[SUPPLIED RECORDS]
_ _ _ _ _

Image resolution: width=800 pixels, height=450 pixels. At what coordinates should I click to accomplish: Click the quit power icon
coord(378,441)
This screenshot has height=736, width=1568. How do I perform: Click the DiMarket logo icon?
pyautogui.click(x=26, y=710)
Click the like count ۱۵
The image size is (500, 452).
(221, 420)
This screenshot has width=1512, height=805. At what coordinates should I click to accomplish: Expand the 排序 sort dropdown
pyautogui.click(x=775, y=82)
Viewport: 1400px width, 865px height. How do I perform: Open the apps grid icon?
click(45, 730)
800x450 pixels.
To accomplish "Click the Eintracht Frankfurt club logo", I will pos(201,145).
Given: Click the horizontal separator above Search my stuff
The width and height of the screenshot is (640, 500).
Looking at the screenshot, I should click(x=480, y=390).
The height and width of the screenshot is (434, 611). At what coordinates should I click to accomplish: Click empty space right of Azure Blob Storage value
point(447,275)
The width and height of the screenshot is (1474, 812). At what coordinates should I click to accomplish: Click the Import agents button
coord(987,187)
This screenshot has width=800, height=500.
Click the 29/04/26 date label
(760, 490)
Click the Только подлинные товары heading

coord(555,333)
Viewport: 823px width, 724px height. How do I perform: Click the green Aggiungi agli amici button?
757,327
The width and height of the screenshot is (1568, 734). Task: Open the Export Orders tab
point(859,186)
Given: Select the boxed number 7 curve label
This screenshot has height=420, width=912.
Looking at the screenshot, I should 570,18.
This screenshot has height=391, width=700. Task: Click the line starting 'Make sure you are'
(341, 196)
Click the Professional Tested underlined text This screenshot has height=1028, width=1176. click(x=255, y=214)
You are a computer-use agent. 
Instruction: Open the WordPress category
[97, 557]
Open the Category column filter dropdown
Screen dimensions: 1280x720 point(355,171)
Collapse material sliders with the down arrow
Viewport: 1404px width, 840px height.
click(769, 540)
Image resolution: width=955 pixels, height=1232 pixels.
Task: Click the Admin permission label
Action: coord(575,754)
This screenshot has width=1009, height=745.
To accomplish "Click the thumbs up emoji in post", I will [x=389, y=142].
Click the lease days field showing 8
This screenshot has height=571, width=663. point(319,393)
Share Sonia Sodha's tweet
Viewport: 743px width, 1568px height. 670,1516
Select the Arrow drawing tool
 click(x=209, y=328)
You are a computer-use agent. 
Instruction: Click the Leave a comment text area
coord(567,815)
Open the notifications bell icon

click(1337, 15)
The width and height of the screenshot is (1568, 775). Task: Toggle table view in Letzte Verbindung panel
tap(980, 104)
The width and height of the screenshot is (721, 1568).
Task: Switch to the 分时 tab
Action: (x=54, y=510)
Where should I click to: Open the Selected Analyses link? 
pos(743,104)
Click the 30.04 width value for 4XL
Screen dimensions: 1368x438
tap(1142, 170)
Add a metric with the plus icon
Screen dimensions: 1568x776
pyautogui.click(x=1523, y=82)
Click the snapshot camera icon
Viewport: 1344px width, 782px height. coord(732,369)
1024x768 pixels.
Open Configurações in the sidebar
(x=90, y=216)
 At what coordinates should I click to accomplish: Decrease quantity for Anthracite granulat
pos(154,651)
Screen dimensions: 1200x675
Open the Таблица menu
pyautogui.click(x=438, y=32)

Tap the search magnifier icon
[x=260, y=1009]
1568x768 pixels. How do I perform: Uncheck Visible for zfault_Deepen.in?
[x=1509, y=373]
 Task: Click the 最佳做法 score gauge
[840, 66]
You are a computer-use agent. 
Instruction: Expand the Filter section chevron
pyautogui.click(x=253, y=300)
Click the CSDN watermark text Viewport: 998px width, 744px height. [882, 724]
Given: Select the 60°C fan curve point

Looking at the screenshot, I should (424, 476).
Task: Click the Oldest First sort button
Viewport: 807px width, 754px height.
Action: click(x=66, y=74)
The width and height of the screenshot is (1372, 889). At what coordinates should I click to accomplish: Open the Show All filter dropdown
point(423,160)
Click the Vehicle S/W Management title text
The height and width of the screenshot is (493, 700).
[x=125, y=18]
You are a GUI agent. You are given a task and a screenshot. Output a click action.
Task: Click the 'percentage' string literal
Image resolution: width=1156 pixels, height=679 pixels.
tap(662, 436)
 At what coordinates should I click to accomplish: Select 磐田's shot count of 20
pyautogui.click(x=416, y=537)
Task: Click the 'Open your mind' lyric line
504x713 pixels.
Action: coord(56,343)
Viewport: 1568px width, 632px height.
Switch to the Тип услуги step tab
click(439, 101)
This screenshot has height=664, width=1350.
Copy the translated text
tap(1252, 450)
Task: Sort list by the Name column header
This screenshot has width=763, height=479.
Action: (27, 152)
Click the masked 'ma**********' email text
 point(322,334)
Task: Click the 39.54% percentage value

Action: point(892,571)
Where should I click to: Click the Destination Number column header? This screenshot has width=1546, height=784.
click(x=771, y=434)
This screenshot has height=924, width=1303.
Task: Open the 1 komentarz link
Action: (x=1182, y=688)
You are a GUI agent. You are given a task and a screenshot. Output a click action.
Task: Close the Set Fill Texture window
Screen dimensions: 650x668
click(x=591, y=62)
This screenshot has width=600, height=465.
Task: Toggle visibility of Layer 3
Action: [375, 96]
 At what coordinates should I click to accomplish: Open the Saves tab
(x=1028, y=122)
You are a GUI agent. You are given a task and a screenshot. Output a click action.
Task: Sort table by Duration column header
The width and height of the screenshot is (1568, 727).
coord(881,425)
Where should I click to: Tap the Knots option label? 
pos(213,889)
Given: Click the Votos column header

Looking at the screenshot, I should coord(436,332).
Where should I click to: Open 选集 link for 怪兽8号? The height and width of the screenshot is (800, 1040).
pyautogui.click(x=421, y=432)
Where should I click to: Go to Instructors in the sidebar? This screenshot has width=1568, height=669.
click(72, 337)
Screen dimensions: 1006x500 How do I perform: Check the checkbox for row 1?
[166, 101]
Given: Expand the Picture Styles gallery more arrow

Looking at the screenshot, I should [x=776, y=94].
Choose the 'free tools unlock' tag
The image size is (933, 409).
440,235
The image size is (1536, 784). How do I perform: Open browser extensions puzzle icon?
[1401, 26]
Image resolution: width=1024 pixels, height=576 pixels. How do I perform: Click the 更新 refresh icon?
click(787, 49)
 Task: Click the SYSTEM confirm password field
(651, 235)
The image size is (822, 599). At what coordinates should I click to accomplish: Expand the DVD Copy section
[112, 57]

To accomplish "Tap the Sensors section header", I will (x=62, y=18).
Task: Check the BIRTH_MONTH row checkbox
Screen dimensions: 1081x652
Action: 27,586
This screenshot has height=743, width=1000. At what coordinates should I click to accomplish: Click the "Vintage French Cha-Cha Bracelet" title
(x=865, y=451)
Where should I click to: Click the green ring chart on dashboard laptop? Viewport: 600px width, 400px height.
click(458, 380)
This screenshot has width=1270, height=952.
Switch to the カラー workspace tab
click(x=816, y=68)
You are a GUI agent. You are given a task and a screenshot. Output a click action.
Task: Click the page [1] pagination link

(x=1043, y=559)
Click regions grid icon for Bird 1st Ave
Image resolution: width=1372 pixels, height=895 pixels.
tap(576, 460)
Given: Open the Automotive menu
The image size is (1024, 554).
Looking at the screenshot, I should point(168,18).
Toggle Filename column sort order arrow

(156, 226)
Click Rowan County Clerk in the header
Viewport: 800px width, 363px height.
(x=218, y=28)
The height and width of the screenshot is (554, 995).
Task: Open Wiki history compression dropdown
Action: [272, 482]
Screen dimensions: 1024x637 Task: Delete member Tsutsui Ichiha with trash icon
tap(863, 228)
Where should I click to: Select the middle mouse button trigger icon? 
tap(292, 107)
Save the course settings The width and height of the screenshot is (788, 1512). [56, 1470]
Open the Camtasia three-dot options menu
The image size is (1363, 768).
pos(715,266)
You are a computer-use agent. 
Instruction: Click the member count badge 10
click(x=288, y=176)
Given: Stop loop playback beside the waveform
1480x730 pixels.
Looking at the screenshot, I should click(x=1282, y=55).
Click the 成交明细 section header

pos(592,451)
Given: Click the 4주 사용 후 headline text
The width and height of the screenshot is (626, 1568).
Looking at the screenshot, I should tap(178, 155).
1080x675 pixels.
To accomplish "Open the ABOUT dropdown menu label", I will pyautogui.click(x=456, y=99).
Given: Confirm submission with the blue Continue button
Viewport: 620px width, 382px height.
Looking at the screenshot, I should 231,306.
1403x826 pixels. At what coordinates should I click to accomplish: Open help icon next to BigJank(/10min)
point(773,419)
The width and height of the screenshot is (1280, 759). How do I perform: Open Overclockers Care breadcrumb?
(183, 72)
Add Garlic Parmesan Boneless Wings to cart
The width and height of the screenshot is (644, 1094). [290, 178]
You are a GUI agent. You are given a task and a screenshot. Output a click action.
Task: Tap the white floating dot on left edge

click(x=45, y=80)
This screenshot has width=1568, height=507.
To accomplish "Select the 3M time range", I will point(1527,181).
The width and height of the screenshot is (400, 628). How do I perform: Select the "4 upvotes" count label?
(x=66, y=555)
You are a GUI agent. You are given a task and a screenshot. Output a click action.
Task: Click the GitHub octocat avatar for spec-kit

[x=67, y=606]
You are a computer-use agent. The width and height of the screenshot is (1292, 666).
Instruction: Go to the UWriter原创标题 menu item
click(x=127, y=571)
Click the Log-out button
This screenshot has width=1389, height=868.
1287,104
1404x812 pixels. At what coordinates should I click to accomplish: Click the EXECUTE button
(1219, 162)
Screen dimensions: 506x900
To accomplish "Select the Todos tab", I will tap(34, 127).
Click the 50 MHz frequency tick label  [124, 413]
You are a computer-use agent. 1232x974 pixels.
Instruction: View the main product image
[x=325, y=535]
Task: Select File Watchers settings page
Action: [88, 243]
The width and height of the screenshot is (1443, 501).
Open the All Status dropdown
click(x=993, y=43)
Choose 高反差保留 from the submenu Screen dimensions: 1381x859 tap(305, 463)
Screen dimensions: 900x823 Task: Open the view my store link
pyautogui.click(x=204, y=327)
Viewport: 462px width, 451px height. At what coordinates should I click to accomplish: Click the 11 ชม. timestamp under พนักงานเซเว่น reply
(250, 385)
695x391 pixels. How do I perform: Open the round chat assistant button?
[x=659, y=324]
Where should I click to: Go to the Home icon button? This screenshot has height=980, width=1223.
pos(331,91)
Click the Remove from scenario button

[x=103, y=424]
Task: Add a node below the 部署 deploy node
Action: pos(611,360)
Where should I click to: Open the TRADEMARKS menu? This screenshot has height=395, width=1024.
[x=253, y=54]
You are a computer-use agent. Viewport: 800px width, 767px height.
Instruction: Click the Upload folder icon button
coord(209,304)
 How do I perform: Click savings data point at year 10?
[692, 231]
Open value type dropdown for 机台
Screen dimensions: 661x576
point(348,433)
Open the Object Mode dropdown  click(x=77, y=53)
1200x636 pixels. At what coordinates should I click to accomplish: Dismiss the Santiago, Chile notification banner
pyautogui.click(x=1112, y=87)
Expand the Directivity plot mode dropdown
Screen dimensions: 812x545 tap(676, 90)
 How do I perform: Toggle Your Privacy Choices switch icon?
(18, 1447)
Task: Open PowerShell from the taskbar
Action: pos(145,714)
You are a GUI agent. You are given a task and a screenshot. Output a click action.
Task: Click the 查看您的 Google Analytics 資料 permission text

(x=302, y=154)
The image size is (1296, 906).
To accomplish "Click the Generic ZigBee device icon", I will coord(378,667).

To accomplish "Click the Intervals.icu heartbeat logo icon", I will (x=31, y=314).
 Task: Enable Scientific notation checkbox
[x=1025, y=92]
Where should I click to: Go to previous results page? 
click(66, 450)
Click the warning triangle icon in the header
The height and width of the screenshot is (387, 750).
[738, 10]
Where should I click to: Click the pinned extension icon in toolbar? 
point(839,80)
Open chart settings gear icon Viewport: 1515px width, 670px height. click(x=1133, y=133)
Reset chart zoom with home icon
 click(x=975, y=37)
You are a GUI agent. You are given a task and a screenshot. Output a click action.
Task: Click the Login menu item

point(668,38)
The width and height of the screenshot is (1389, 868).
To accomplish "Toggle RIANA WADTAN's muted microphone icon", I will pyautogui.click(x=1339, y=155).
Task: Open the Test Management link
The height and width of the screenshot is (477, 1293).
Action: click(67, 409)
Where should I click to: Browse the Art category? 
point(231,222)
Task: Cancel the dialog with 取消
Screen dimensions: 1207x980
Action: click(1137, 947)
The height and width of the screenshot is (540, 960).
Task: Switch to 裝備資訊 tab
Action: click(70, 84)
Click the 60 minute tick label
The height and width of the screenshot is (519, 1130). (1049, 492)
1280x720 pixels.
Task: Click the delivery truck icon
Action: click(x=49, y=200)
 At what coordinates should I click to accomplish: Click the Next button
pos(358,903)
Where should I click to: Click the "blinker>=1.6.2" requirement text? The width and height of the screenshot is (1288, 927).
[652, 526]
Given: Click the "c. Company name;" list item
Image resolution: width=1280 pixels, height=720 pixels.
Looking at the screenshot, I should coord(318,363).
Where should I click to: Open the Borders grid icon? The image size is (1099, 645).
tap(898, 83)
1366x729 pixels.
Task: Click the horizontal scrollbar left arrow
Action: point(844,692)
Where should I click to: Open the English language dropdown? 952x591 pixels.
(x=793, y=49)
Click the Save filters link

_ _ _ _ _

[SHORT EXERCISE] Reproduce the listing verbatim from the line with "Open the Camtasia three-dot options menu" up to and including the line with "click(x=288, y=176)".

[FINISHED EXERCISE]
Open the Camtasia three-dot options menu
The image size is (1363, 768).
pos(715,266)
You are a computer-use agent. 
Instruction: Click the member count badge 10
click(x=288, y=176)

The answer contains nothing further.